La llegada del otoño incrementa el número de casos de depresión. Algunos expertos hablan de “depresión estacional”  o “Trastorno Afectivo Estacional (TAE)” y ciertos estudios señalan que afecta a entre el 1% y el 10% de la población, con especial impacto en las mujeres. La disminución de la luz es una de las justificaciones que se asocian a este trastorno; sin embargo, la depresión trasciende al otoño y las estadísticas indican que avanza silenciosamente.

Las estadísticas de la Organización Mundial de la Salud (OMS) aseguran que el 5% de la población en España sufrió depresión entre 2005 y 2015, lo que supone más dos millones de personas. A día de hoy, el porcentaje se ha disparado hasta el 6,7%, mismo porcentaje de población afectada por la ansiedad. En ambos casos, las mujeres son las grandes damnificadas, concretamente, más del doble: un 9,2% de ellas frente a un 4% de los hombres. Otro dato que enciende la luz de alarma: la depresión se extiende entre l@s más pequeñ@s: según la Asociación Española de Pediatría (AEP), entre un 4 y un 6% de menores podría padecer depresión.

El caso español no es una excepción a nivel mundial y, así las cosas, no sorprende que la coyuntura propicie la aparición de gurús con remedios infalibles. Uno de los que se ha puesto de moda de unos años para acá es el ayuno de dopamina. ¿Qué es la dopamina? Se trata de un neurotransmisor asociado a las sensaciones placenteras, haciéndonos repetir las conductas que las favorecen al tiempo que nos hace rechazar las que no.

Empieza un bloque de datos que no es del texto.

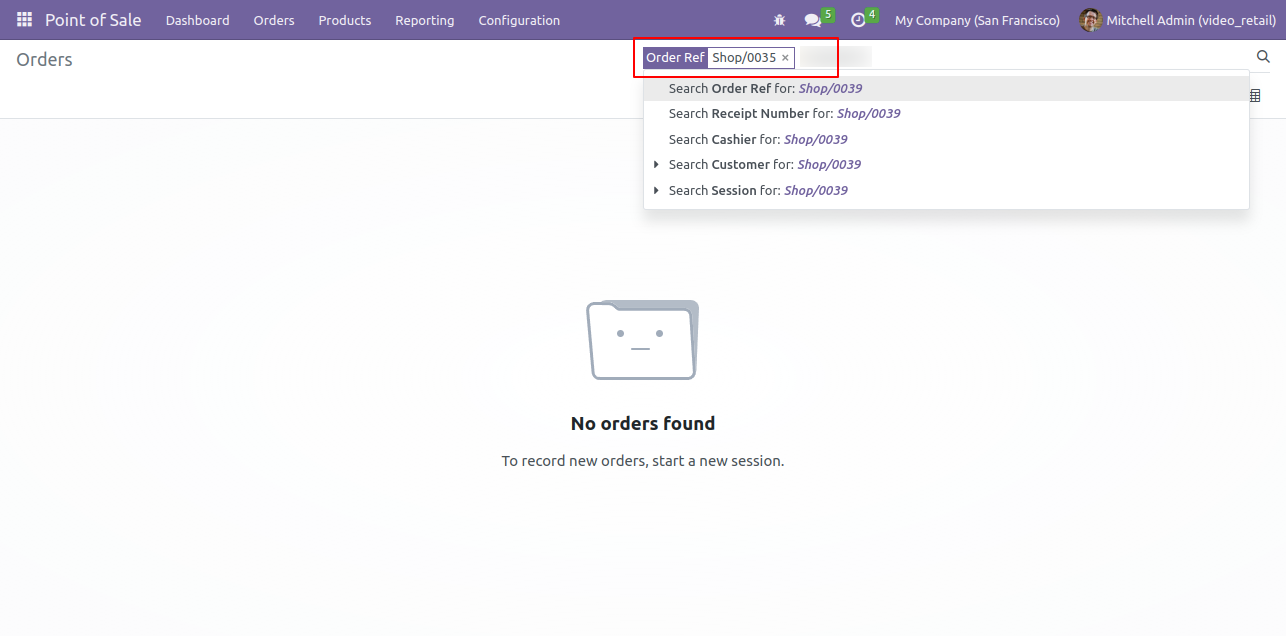Open the activities clock icon
1286x636 pixels.
coord(858,20)
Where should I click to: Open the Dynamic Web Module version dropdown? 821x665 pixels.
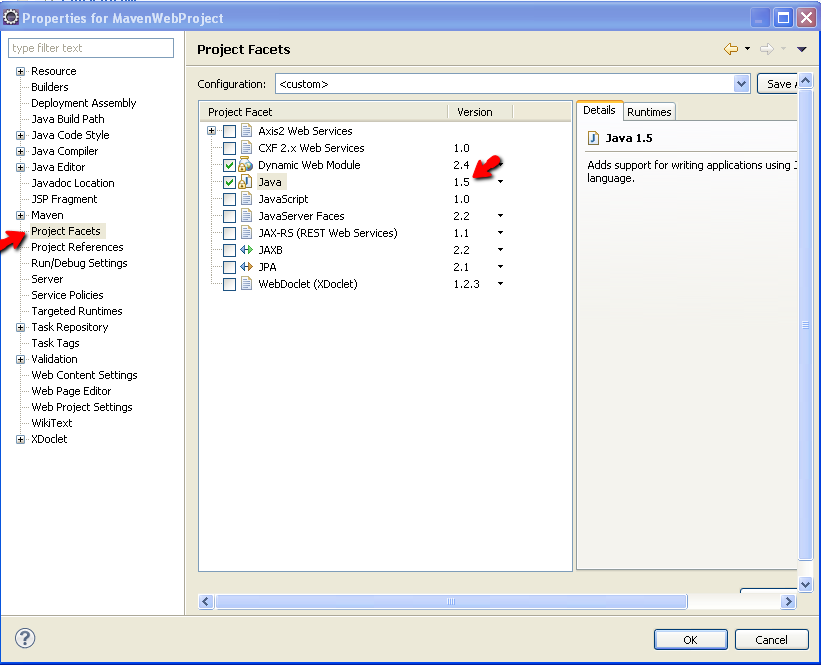pyautogui.click(x=499, y=165)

Pues bien, según esta corriente del ayuno de dopamina, deberíamos aislarnos de prácticamente todo tipo de estímulos para después sentirnos mejor. Imaginen privarse durante un periodo prolongado de tiempo de la comida, de bebidas estimulantes/alcohólicas, del sexo (en solitario o compartido), del alcohol, de las interacciones con cualquier persona, de la música, de internet, de cualquier dispositivo electrónico, de la lectura, del ejercicio… prácticamente, privarse de todo, la lista puede ser interminable.

La lógica detrás del ayuno de dopamina es que, al suspender todas estas actividades placenteras, cortamos el flujo de dopamina y lo que los gurús de esta teoría consideran una adicción a ella. Con esta acción, aseguran, reseteamos el cerebro, provocamos una especie de reinicio neuroquímico y, tras él, nuestra agudeza se acentúa. Esta teoría se ha puesto de moda especialmente en Silicon Valley, maquillándola con los retiros silenciosos de los antiguos ascetas y con su relación con las adicciones. Sin embargo, aunque es cierto que la dopamina juega un rol importante en las adicciones dentro de nuestro centro de recompensas, no es el único factor involucrado.

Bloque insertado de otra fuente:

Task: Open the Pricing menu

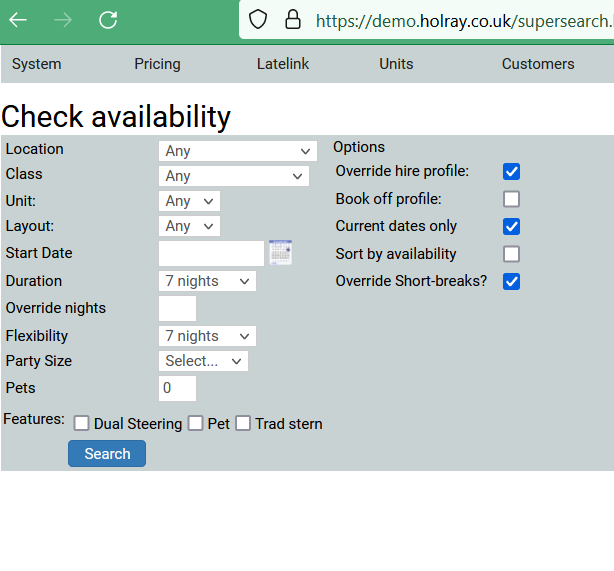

Además, el problema a esta teoría es que la dopamina no sólo está asociada a esas sensaciones placenteras, sino que entre sus funciones también se encuentran la regulación del sueño, la actividad motora, la atención o, incluso, el aumento de la frecuencia y la presión cardíaca. Este neurotransmisor juega un papel esencial en el aprendizaje, la memoria, la motivación o el refuerzo. Dicho de otro modo, el supuesto efecto de rebote neuroquímico no sólo no se produce, sino que puede traernos indeseados comportamientos negativos, como el aislamiento social.

Dejando a un lado el problema de las adicciones, autoprohibirnos todo lo que encontramos divertido o placentero en un intento de que después lo disfrutemos más, personalmente, se me antoja una soberana estupidez que, además, llevado a casos extremos puede ser muy perjudicial para nuestra salud. La vida ya nos pone ella solita demasiados obstáculos para que nosotr@s mismos nos hagamos la zancadilla.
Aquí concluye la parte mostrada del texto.